• _ACTIVITY_: Go to the line below that contains "This screenshot has height=825, width=1456.". From there to the end of the records, reproduce each line exactly, except the pictures.

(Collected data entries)
┄┄┄┄┄┄┄┄┄┄┄┄┄┄┄┄┄┄┄┄

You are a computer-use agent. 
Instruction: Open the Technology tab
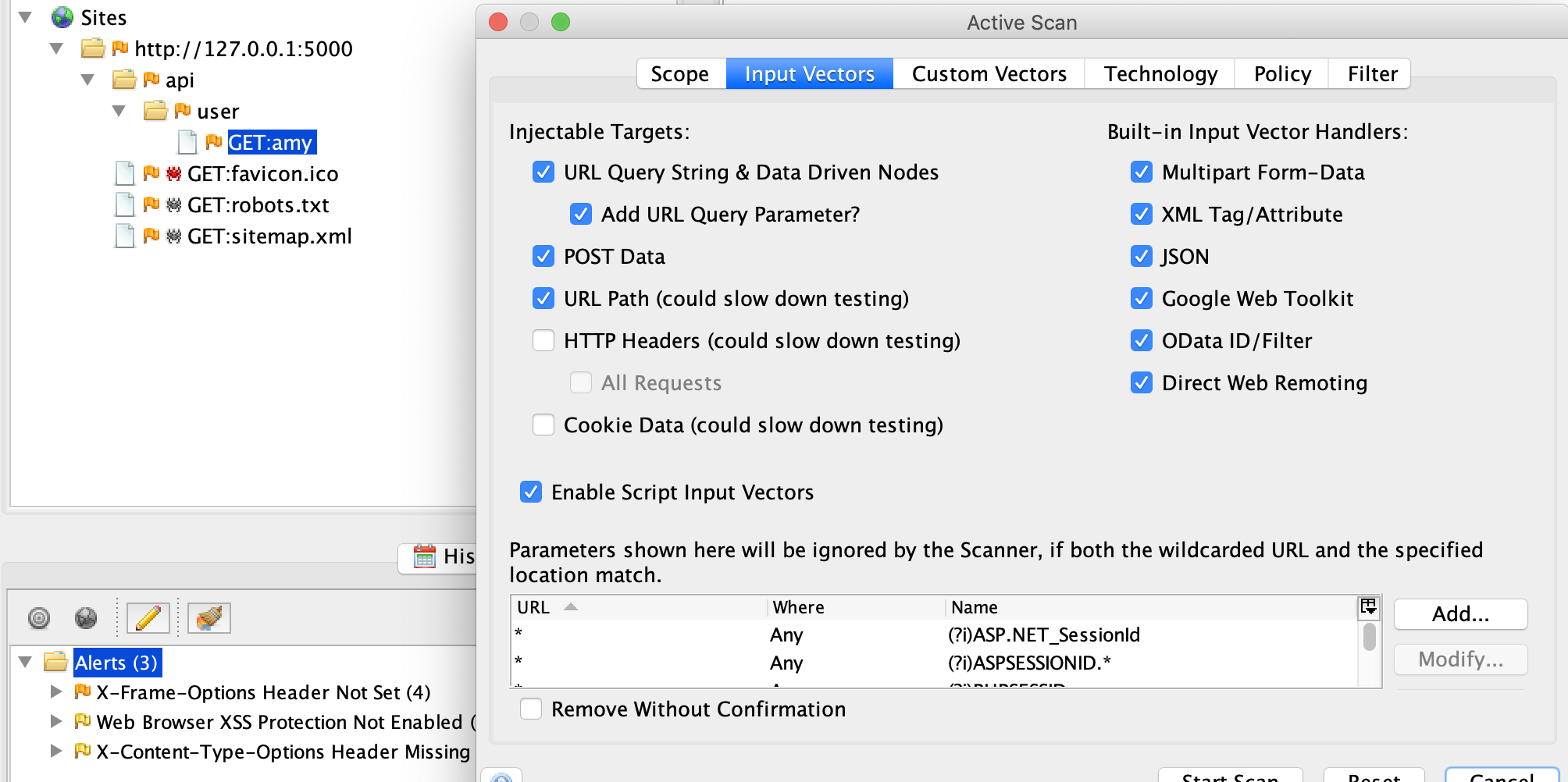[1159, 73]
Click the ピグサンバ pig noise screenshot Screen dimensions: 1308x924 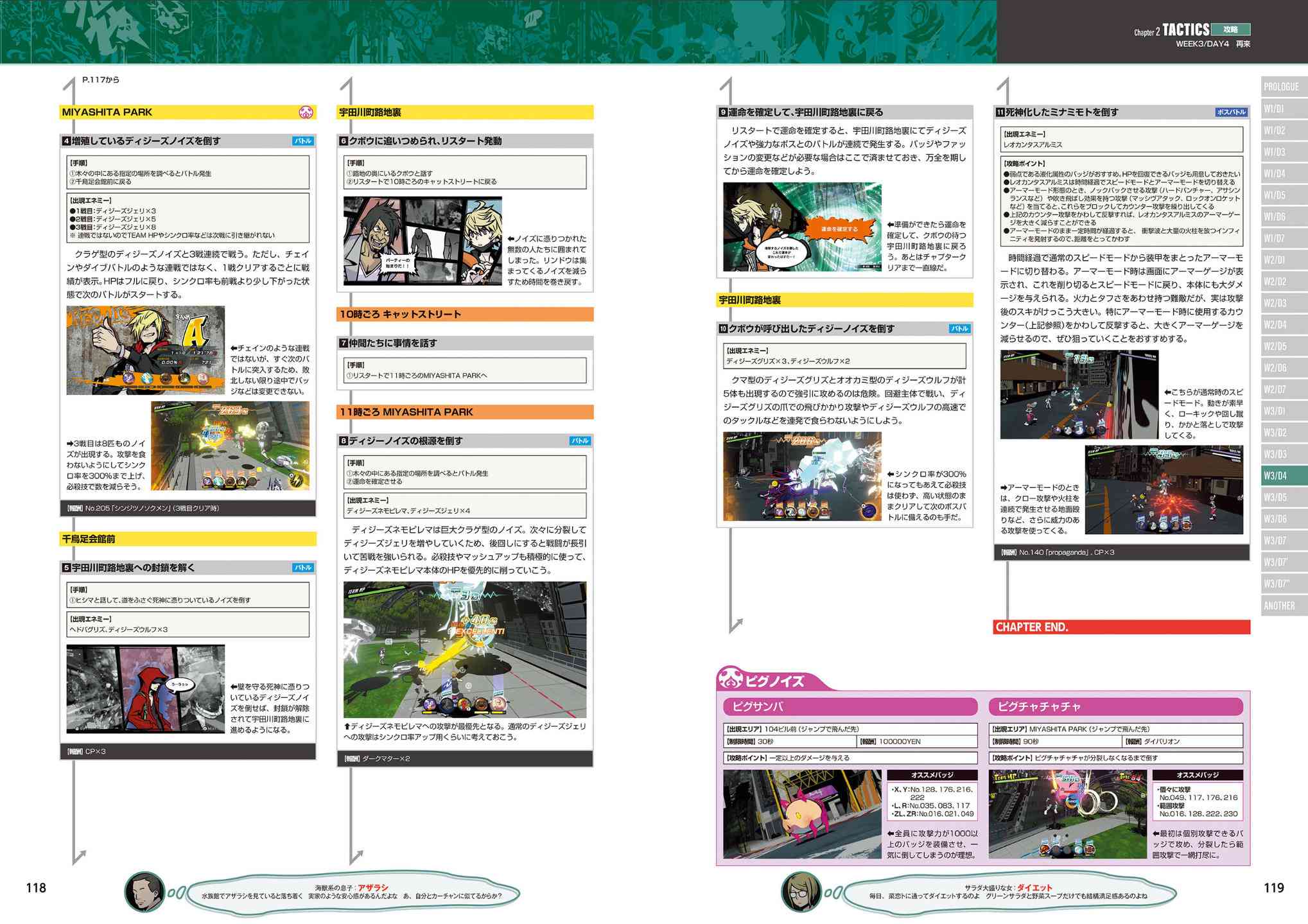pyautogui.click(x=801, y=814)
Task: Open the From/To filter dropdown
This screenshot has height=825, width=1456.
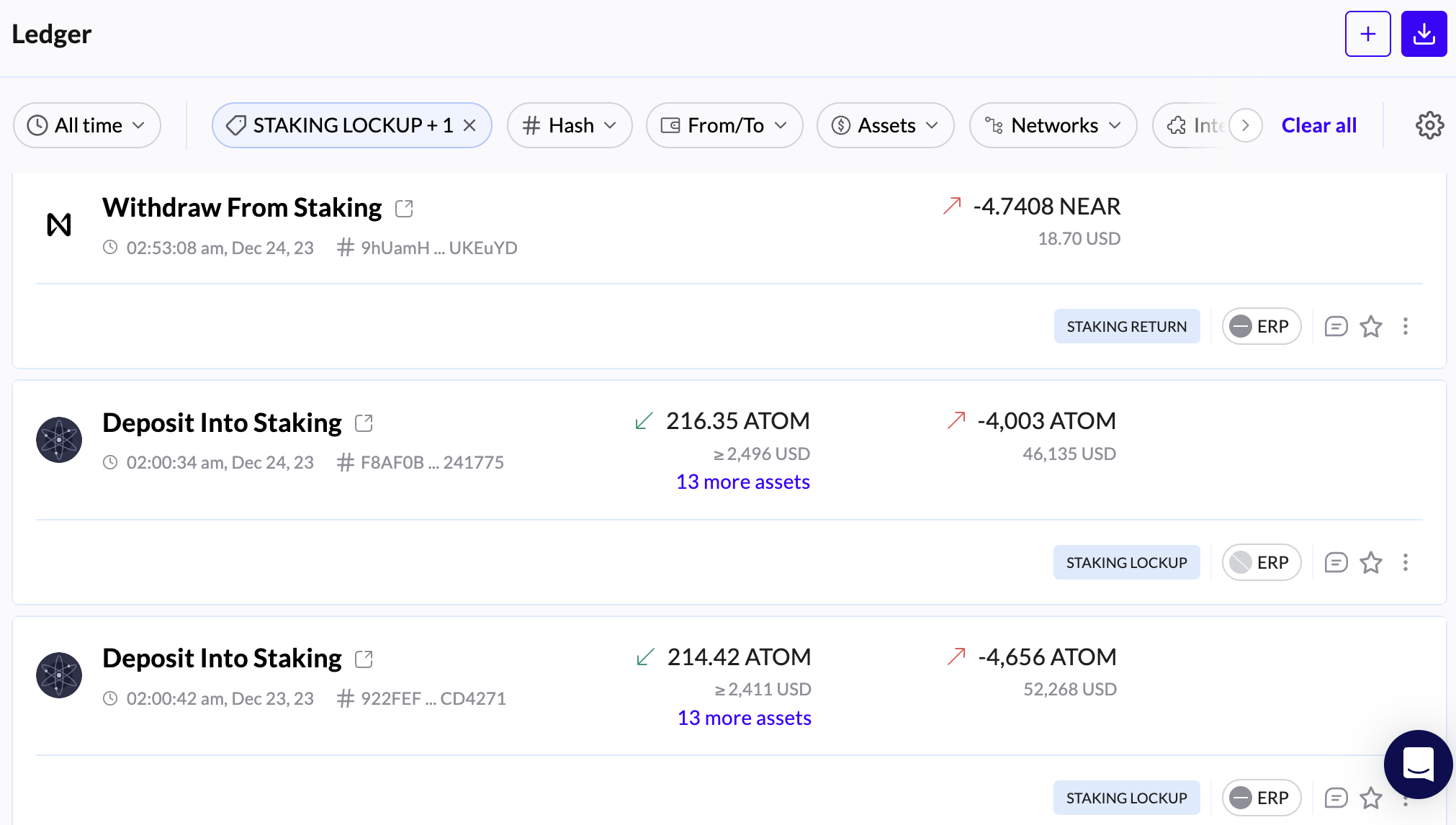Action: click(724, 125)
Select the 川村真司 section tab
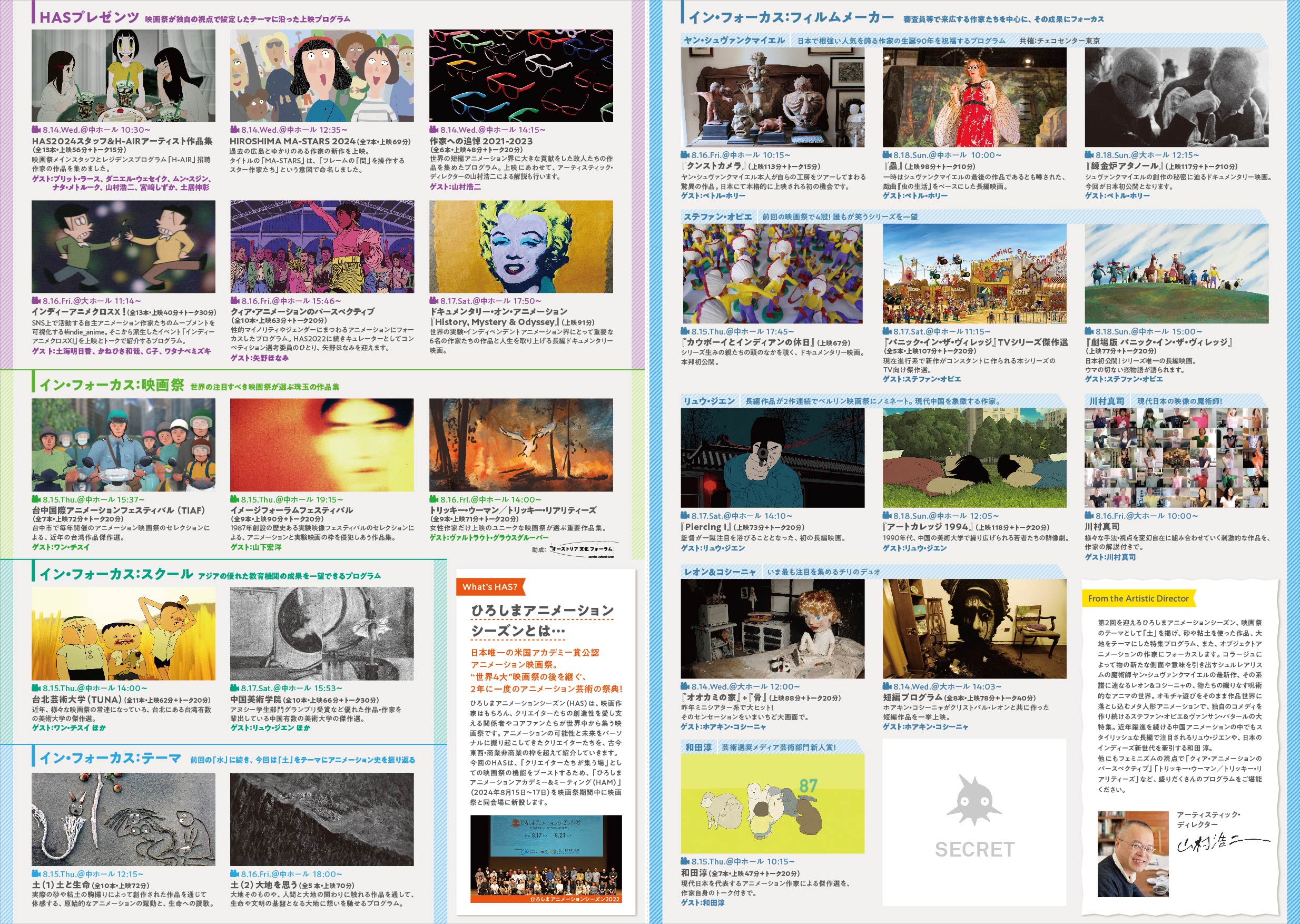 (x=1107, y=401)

┄┄┄┄┄┄┄┄┄┄┄┄┄┄┄┄┄┄┄┄

• _SOLUTION BELOW_:
This screenshot has height=825, width=1456.
Action: click(724, 125)
Select the 川村真司 section tab
 (x=1107, y=401)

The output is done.